**What is asked**
**A)** Answer these questions using the Cannondale Slate test ride report.
(i) At which store did the poster find a Slate to ride?
(ii) What size of wheels does the bike use?
(iii) What material are the bike's tubes made of?
**B)** Write the next part of the Cannondale Slate test ride report, starting after its final line.

**Text provided**
====
# Cannondale Slate: Test Ride Report



## elvisvelo (Sep 24, 2008)

I was able to track down a Slate (w/105) at REI, and I went in for test ride.
I rode the size large, in a greenish color, 105 drivetrain.

In my view, for my type of riding, and my experience...
The positive:

1. The Lefty suspension fork is excellent: no bobbing around, good energy absorbance. You don't realize its there until you hit some rubble, then you like it. It is rather light too.

2. The whole bike is rather light considering its job description, I was surprised.

3. The 650B wheels on through-axles really appeals to me.

4. The aluminum tubes are very manipulated and shaped for optimized function. A lot of good engineering there.

The less positive (for my needs):

1. In spite of the obvious effort made to build-in the right type and amount of compliance, I still found the rear to be a harsh over rough surfaces. I am not sure why they tried so hard to keep the chainstays so short, it worked against the compliance, and it also worked against...
====
(Dataset excerpt)
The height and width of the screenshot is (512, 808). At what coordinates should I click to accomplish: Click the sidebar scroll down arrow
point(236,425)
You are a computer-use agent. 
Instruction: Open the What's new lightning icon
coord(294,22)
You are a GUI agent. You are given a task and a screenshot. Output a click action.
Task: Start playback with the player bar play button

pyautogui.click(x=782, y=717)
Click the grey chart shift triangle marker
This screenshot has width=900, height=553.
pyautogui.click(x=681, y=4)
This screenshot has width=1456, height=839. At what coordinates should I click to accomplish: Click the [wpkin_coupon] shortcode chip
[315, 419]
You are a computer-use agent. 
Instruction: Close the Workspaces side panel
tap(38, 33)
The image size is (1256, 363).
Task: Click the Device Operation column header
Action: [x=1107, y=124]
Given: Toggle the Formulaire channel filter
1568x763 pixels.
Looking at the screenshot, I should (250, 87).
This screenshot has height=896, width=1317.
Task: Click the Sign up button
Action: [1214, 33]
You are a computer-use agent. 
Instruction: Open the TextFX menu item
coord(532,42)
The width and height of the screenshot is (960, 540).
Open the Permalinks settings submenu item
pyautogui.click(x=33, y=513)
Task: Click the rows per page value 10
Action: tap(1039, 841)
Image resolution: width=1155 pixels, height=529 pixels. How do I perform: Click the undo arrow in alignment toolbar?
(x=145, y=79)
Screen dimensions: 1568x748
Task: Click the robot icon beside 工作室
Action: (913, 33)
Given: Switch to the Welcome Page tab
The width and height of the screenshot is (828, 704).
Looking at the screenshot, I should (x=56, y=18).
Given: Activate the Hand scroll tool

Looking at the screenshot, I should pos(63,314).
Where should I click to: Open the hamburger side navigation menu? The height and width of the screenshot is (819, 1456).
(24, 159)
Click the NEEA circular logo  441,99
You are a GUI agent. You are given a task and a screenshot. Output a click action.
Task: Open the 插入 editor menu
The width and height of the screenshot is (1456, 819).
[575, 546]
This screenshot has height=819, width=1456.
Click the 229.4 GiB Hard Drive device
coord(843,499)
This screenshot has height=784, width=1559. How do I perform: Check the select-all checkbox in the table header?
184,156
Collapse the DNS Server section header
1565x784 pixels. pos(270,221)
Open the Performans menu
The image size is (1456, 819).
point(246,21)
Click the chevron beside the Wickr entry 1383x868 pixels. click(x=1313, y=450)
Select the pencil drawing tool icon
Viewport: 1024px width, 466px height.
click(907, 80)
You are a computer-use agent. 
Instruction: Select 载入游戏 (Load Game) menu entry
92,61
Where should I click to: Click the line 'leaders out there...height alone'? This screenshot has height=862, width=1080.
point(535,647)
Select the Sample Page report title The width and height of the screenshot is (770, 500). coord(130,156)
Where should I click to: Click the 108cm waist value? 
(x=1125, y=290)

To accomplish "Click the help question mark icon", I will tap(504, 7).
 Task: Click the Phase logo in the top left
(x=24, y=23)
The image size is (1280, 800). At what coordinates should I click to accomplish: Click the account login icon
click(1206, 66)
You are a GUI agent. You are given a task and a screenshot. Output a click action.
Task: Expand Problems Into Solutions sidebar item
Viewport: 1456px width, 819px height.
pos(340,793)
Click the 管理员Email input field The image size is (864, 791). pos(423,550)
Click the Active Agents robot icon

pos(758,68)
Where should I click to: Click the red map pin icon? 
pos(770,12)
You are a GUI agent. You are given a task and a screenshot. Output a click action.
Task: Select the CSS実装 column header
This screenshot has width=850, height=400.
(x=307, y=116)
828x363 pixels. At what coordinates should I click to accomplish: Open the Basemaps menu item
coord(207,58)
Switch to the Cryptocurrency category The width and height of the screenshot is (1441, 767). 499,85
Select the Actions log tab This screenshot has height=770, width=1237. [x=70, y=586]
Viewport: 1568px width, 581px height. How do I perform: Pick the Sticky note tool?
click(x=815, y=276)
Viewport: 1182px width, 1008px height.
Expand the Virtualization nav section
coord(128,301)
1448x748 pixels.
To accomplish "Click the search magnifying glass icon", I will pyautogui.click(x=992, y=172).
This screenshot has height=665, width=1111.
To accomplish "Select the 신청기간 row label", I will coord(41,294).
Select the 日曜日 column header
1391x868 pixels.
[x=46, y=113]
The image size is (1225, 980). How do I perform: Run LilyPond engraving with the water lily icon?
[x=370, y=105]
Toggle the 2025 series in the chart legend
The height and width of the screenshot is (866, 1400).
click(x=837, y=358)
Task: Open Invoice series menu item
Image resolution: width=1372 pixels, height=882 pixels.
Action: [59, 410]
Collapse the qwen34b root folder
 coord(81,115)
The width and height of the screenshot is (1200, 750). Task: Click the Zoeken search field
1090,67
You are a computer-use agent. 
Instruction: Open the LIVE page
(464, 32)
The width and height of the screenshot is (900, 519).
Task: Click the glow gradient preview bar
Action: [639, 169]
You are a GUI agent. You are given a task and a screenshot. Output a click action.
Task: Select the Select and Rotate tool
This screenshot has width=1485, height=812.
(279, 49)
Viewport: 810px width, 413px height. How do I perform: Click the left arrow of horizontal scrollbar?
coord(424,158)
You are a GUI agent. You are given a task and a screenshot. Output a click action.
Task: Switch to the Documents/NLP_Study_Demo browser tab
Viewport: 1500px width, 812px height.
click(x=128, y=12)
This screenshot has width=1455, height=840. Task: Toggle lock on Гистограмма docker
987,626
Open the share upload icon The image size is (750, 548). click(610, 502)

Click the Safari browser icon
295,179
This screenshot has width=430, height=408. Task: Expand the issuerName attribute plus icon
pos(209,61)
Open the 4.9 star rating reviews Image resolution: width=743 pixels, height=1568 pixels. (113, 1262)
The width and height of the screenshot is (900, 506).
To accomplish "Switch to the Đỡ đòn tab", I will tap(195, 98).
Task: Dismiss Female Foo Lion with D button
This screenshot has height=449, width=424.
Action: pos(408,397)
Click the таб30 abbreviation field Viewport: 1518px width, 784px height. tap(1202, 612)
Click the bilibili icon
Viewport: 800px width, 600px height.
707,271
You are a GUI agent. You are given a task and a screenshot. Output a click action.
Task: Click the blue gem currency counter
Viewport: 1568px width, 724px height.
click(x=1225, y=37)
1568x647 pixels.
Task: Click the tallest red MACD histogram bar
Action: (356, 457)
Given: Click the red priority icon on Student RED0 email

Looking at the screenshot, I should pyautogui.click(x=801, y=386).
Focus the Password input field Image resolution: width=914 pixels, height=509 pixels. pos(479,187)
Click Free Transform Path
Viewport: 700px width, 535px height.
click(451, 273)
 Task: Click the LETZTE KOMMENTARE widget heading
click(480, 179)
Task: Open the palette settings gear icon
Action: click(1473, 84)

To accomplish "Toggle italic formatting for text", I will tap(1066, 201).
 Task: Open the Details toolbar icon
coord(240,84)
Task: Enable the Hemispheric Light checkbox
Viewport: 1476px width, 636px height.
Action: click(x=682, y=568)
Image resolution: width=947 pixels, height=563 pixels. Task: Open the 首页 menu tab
====
**Responses by task**
**A)**
(i) REI
(ii) 650B
(iii) Aluminum

**B)**
2. Tire clearance is adequate for the stock baldy tires, but any similar tires with knobs, or wider tires, are likely to not fit in the space provided by the stays. Too tight. Don't get muddy either. 

3. I was hoping the front end was taller: less road race and more upright. I like the idea of being more neutral/less pitched forward on rough terrain. Maybe it is just my MTB experience, but that is how I think about off-road riding.

4. Gearing is too high for many off-road situations I would find myself in.

Overall:

The one issue I could not get past is the low front end. A short angled stem would help but not enough for me. The size xl has a taller head tube, but also has additional reach that puts me in the same forward orientation.

I am hopeful that Cannondale puts taller front ends, and more tire clearance on next years model. Then, I am in.


----------



## Lombard (May 8, 2014)

Thanks for the detailed review! I was eyeing this bike as well and it was minuses #3 and #4 that were the deal breaker for me. 4 is actually easier to correct than 3. My bike shop already said they could swap the 36/52 out for a 34/50.

Getting up higher in the front could be a challenge given the oversized headset on the Lefty (an otherwise excellent shock). That means stems for this bike are proprietary and there aren't a whole lot of options regarding length and rise.


----------



## Migen21 (Oct 28, 2014)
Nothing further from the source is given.